Objective. Early pubertal timing predicts deleterious outcomes for young girls, including substance use, risky sexual behavior, and pregnancy. In turn, adolescent pregnancy predicts long-term negative consequences such as reduced educational attainment and income-earning potential. Despite evidence of the direct links between early puberty and negative outcomes, this study is the first to examine the role that alcohol plays in the timing of sexual intercourse and pregnancy among early-maturing females.
Design. Participants were 666 females, aged 18 to 22 years, from 4 major ethnic groups in Arizona (non-Hispanic white, black, Latino, and Native American). All women included in the sample had experienced a pregnancy in their teens or early 20s. Participants completed a self-administered questionnaire that inquired about their timing of menarche, sexual initiation, first alcohol use, and age at first pregnancy. A mediating model predicting age at pregnancy was tested by using path modeling.
Results. Early puberty was found to be associated with earlier age of alcohol use and sexual initiation, which in turn predicted early pregnancy.
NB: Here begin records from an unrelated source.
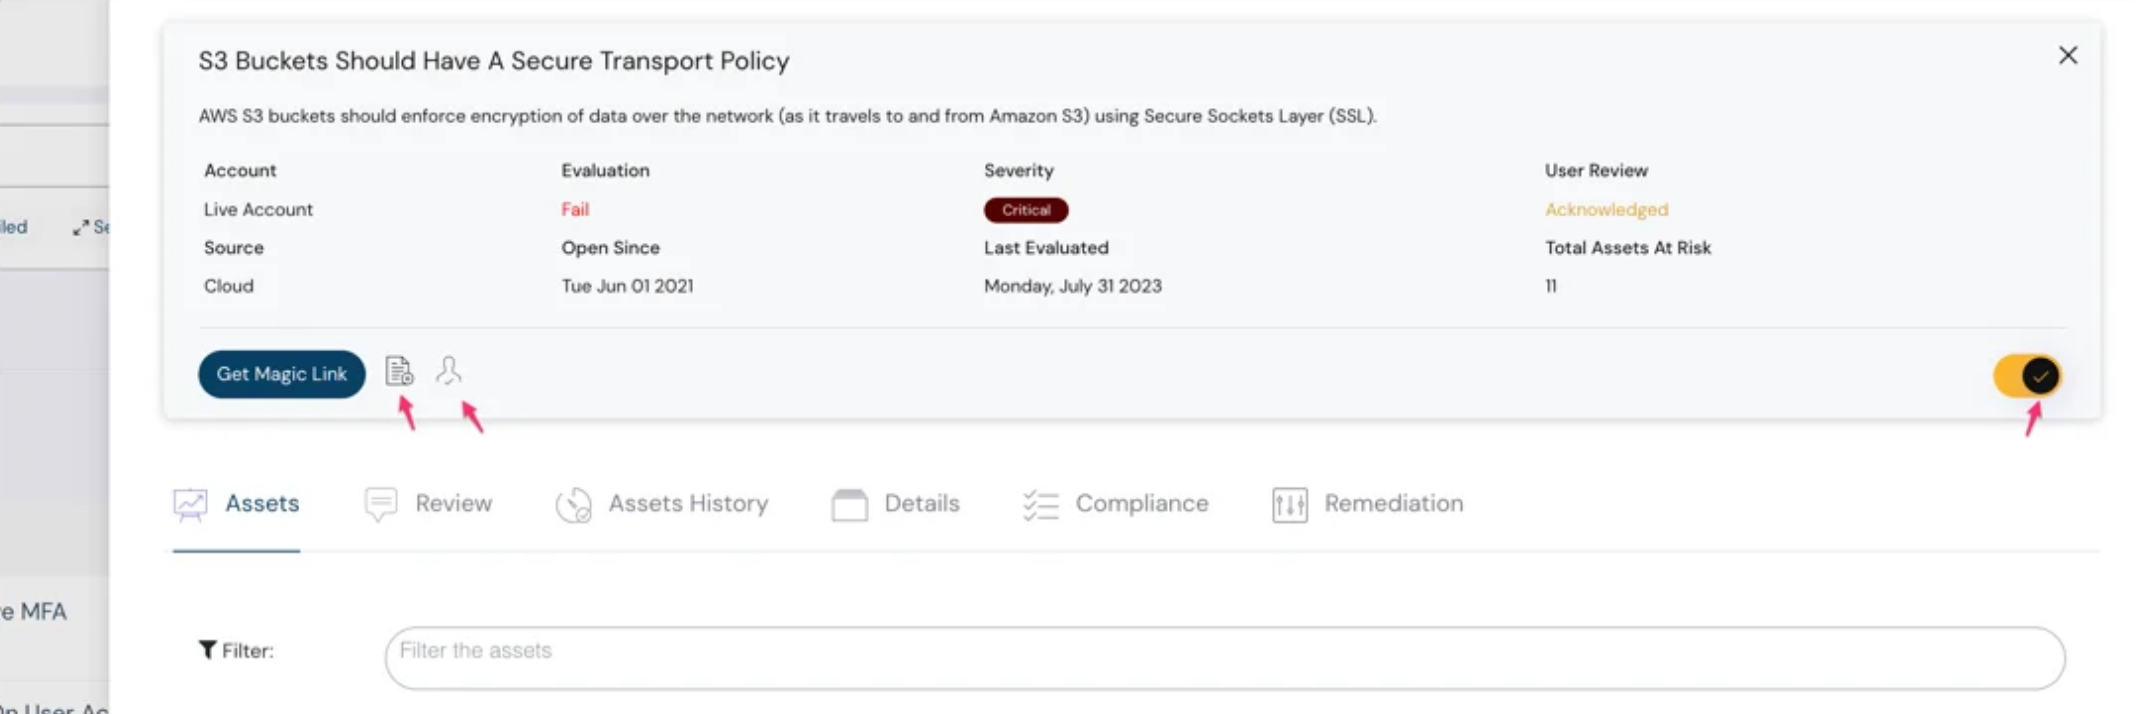Click the Get Magic Link button

click(x=281, y=373)
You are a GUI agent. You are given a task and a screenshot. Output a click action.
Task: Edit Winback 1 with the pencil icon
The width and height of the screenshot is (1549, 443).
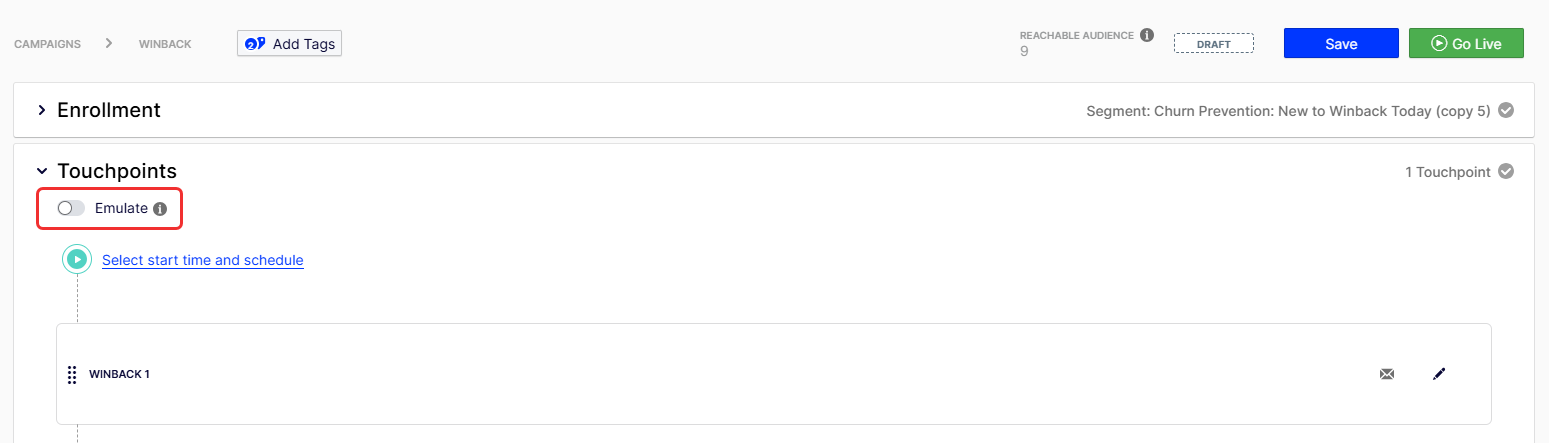coord(1439,374)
Age at first sexual intercourse and age at first substance use significantly mediated the relation between age at menarche and age at first pregnancy. The results did not vary by ethnic group.
Conclusions. Girls who mature early are more likely to engage in early substance use and sexual intercourse, which in turn puts them at greater risk for adolescent pregnancy. It is important that health care providers are sensitive to the risks associated with early maturation among young girls and provide preventive screening, education, and counseling related to alcohol use and sexual initiation for this group.